Moral rights, I have argued, are best understood as protected choices. The protection may be against interference by others or by the state, but may also be against deprivation by natural circumstances, by bad luck, or by the right-holder’s own bad decisions. The protection moral rights afford comes in degrees. I introduced the idea of proportionality and standing norms to explain how it can be that one can have a right to do wrong. No one, I argued, has a right to do wrong with impunity; the question is, what sort of punishment is licensed by the bare fact that a right-holder has made a morally wrong choice? The answer, schematic though it may be, is: Something. Some social sanction, administered by some authorized actor. It may be as dire as capital punishment, or it may be as slight (is it slight?) as scorn, ridicule, and ostracism. But moral wrongness has its bite, just as having a moral right has its.
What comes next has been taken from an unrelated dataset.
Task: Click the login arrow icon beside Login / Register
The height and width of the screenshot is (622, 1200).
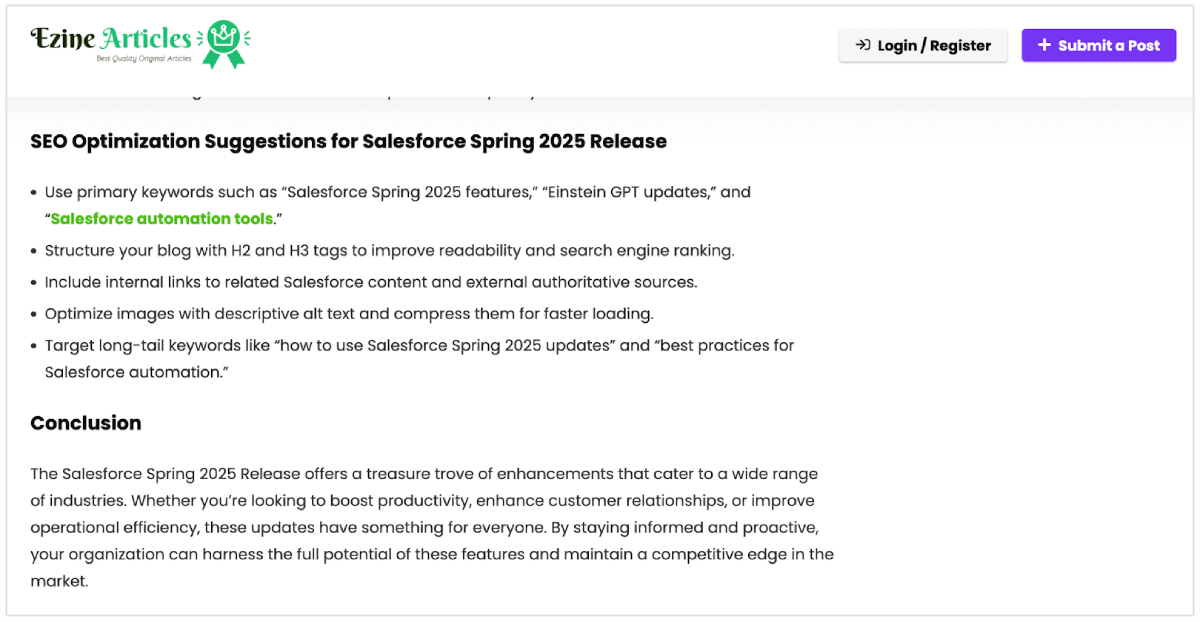Action: pos(862,45)
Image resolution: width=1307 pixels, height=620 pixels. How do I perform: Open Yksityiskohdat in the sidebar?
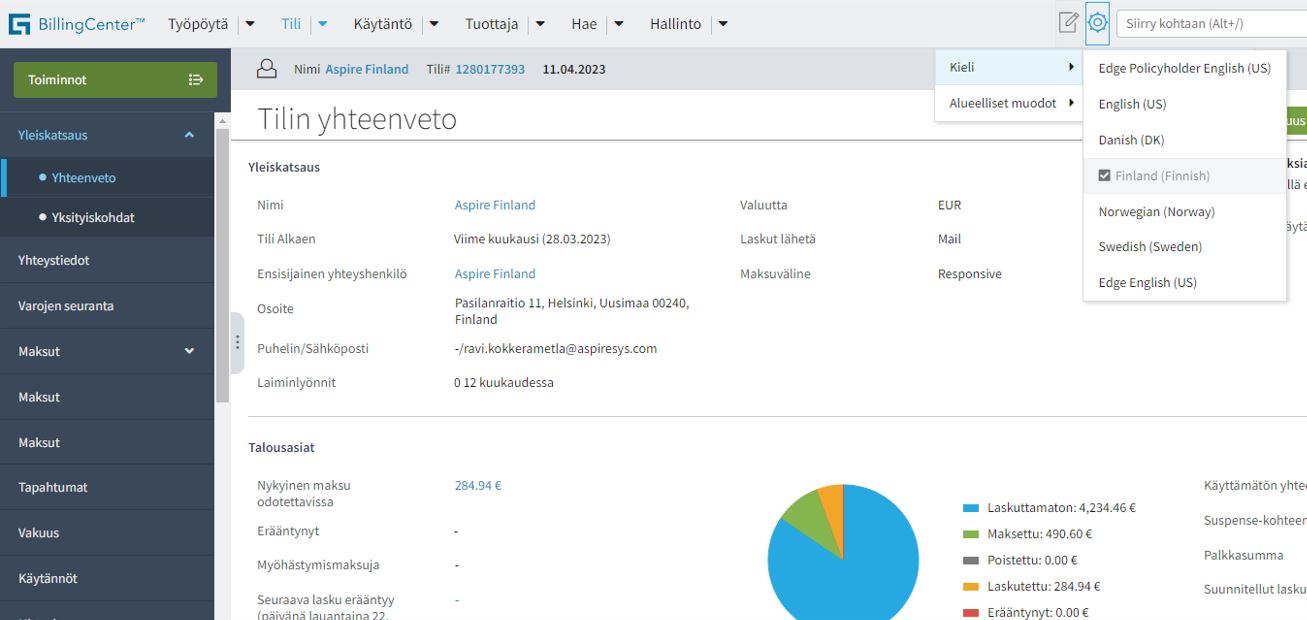93,217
Those who think that rights have grown all out of proportion to responsibilities are in an obscure way trying to draw attention to this fact. Having a right (understood according to the protected-choice model) does not entail having a moral permission to do what one has a right to do, nor does it entail that others are duty-bound not to apply sanctions (short of interference) in response to one’s exercise of one’s right. But having a right, per se, entails no duty whatever on the part of the right-holder. The right-holder will normally have duties, but these are not logically derivable from the rights she has. Although many of her duties are derivable from reciprocal rights others may have, the concept of rights, standing alone, does not logically entail more than this. Moreover, as we have seen, having a right to do something is never, by itself, a reason to do it. In fact, there may be good, even decisive, reason against doing it. The concept of rights, as important as it certainly is, cannot be the whole story. Rights tell us something about how we may live, and quite a lot about how we may not live. But they do not tell us how we would best or most happily live.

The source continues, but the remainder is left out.